- **TESTO**:
- Per capire la differenza tra un governo di destra e un governo ispirato a valori costituzionali si possono confrontare gli interventi di Draghi e Cartabia di fronte al pestaggio di Santa Maria Capua Vetere e quello dl Silvio Berlusconi e di tutti i suoi ministri all’indomani del G8 di Genova del 2001.
- Il giudizio sui fatti di Genova non è una questione di archeologia politica: fornisce la cartina di tornasole della piena adesione o meno ai valori costituzionali.
- Silvio Berlusconi illustrò in parlamento le "prove” delle intenzioni violente degli occupanti della Diaz.
Per capire la differenza tra un governo di destra e un governo ispirato a valori costituzionali si faccia il confronto tra gli interventi del presidente del Consiglio Mario Draghi e della ministra della Giustizia Marta Cartabia di fronte al pestaggio dei detenuti nelle carceri di Santa Maria Capua Vetere e quello dl Silvio Berlusconi e di tutti i suoi ministri all’indomani del G8 di Genova del 2001, di cui ricorre oggi il ventesimo anniversario.
Mentre oggi i responsabili delle istituzioni hanno pubblicamente fatto ammenda di comportamenti vergognosi e illegali della polizia penitenziaria, allora dai banchi della maggioranza nessuno si alzò a denunciare le inaudite violazioni commesse.
La scelta di Berlusconi
Da presidente del Consiglio in carica, Silvio Berlusconi illustrò in parlamento le prove delle intenzioni violente degli occupanti della Diaz esibendo una serie di “armi”, comprese le due bottiglie molotov portate lì dalla polizia per incastrare i manifestanti.
A supporto di questa opera di falsificazione venne un silenzio di tomba sulle violenze compiute dagli apparati di sicurezza.
Non una parola sui pestaggi di persone inermi incontrate per strada, non una parola sulla macelleria messicana dell’irruzione alla scuola Diaz, non una parola sulle torture – come le ha finalmente definite 16 anni dopo (un po’ tardi…), l’ex capo della polizia Franco Gabrielli - inflitte agli arrestati. E, infine, non una parola sulla sospensione dei diritti civili, a incominciare dalle garanzie costituzionali degli arrestati.
Quanto successe nella caserma di Bolzaneto non aveva paragoni nell’Europa democratica del dopoguerra. Soltanto negli angoli più bui dell’America Latina si potevano trovare esempi simili ( e persino peggiori, com’è tristemente noto). L’incubo proiettato attraverso le immagini di film come Garage Olimpio a Nuevo Orden, o nel passaggio sulla repressione della manifestazione studentesca nel Roma di Alfonso Cuaron, si è materializzato nei tre giorni maledetti del luglio 2001.
Soltanto la giustizia, oggi trascinata nel fango dalle sue manchevolezze e dalla lunga, incessante, tambureggiante opera di delegittimazione della destra, riuscì a fare luce su quel buco nero.

- **MATERIALE FORNITO**:
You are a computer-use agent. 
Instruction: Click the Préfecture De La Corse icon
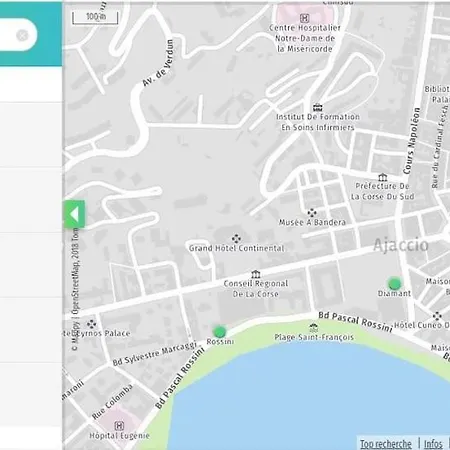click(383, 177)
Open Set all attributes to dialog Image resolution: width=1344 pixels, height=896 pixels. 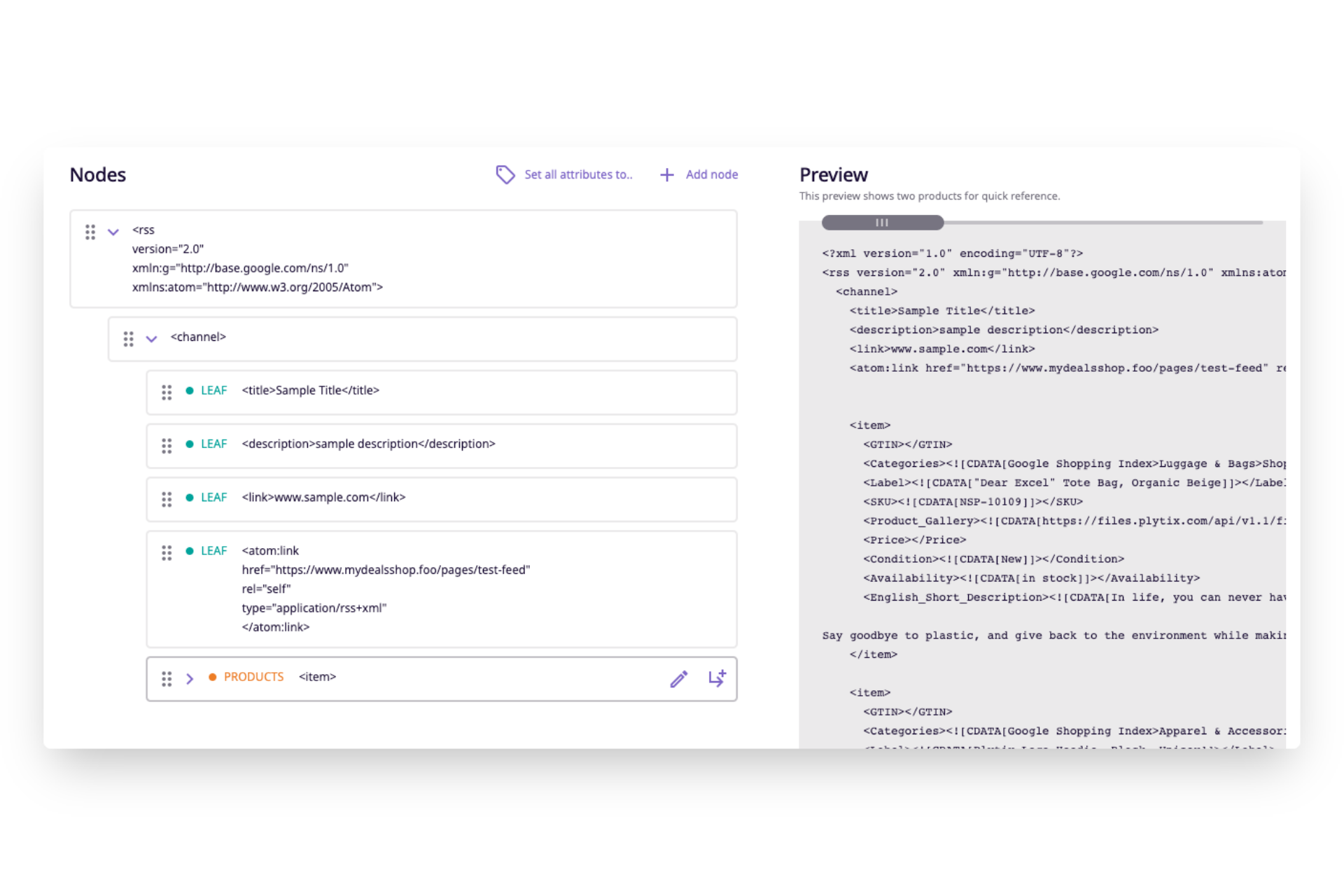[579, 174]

==

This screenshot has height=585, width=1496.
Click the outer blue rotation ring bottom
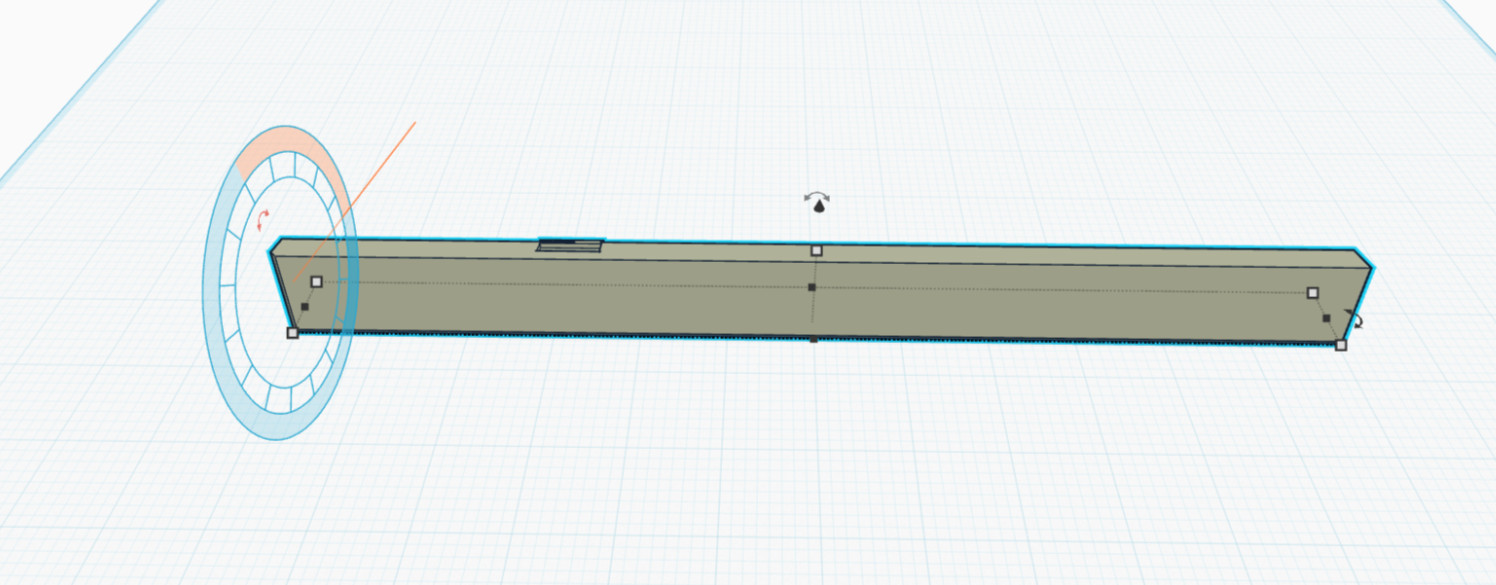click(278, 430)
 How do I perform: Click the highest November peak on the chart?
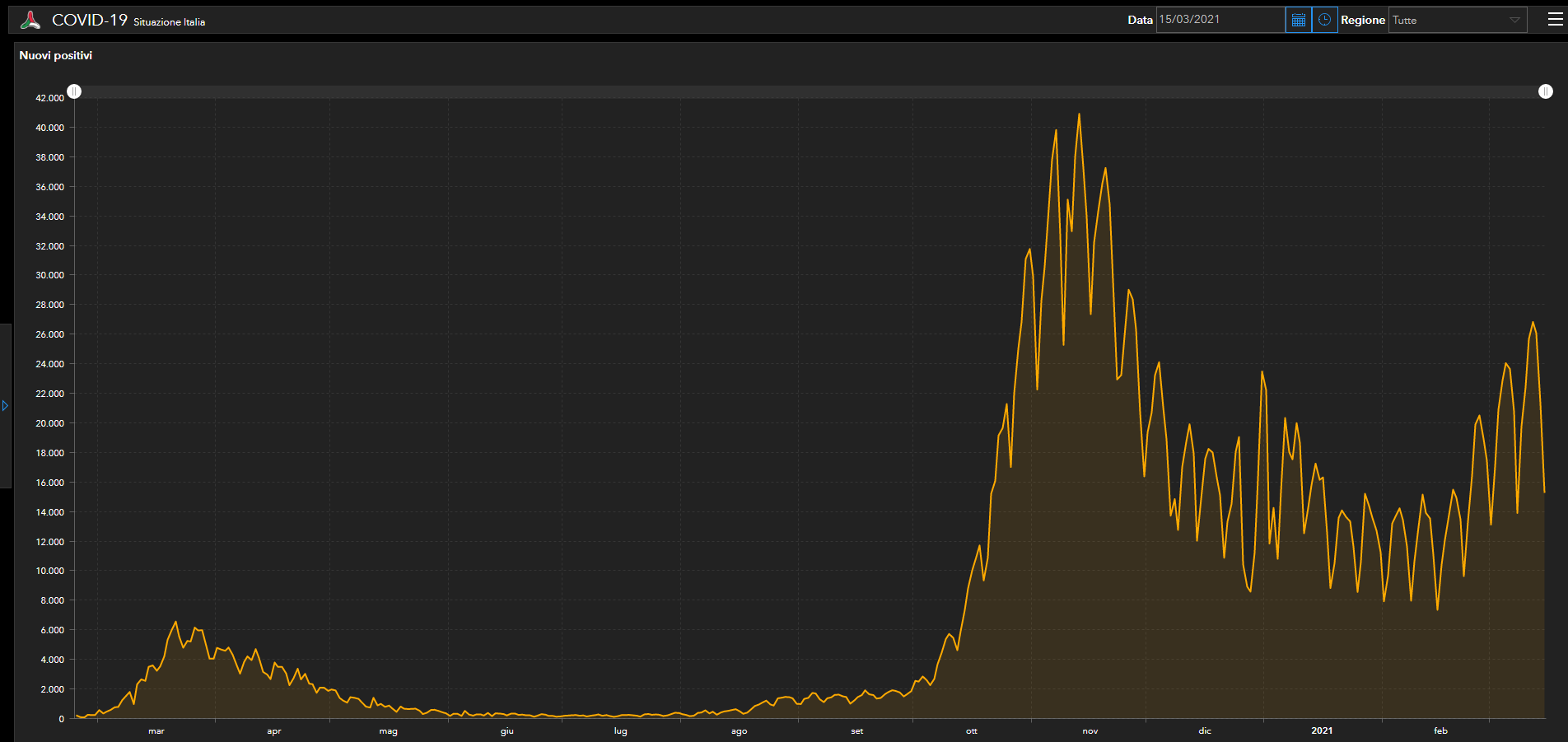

- **COMPITI**:
(A) Nel testo sul G8 di Genova, chi ha definito torture le violenze inflitte agli arrestati, e quanti anni dopo i fatti?
(B) Scrivi il seguito del testo sul G8 di Genova, a partire dall'ultima frase riportata.

- **RISPOSTE AI COMPITI**:
(A) L'ex capo della polizia Franco Gabrielli, 16 anni dopo.

(B)
Tuttavia, alla ricostruzione giudiziaria degli eventi e delle responsabilità non sono corrisposte adeguate sanzioni penali e politiche. Uomini degli apparati di sicurezza hanno schivato le pene tra prescrizioni e sentenze benevoli, e il livello politico non ha pagato alcun pegno.
Far finta di niente
È proprio quest’ultimo aspetto il più inquietante. Come è possibile che tutto il governo Berlusconi abbia potuto continuare indisturbato e tranquillo a ignorare quanto accaduto, come fosse una quisquilia di nessun conto , senza aver dovuto affrontare non tanto i tribunali formali quanto quelli dell’opinione pubblica?
Quanto accaduto vent’anni fa e negli anni successivi ha evidenziato una società ancora troppo incerta nella difesa dei diritti civili di fronte alla cosiddetta “autorità costituita” e senza la forza per delegittimare i responsabili politici. E quindi, nel caso, si può ritornare a praticare quei metodi, perché il rischio è minimo.
Non per nulla in un tweet del 12 luglio 2018 (non un secolo fa), la leder di Fratelli d’Italia Giorgia Meloni scrisse che era necessario «abolire il reato di tortura che impedisce agli agenti di fare il loro mestiere»; un tweet che le era uscito dal cuore, visto che fu poi corretto dai suoi accorti consiglieri.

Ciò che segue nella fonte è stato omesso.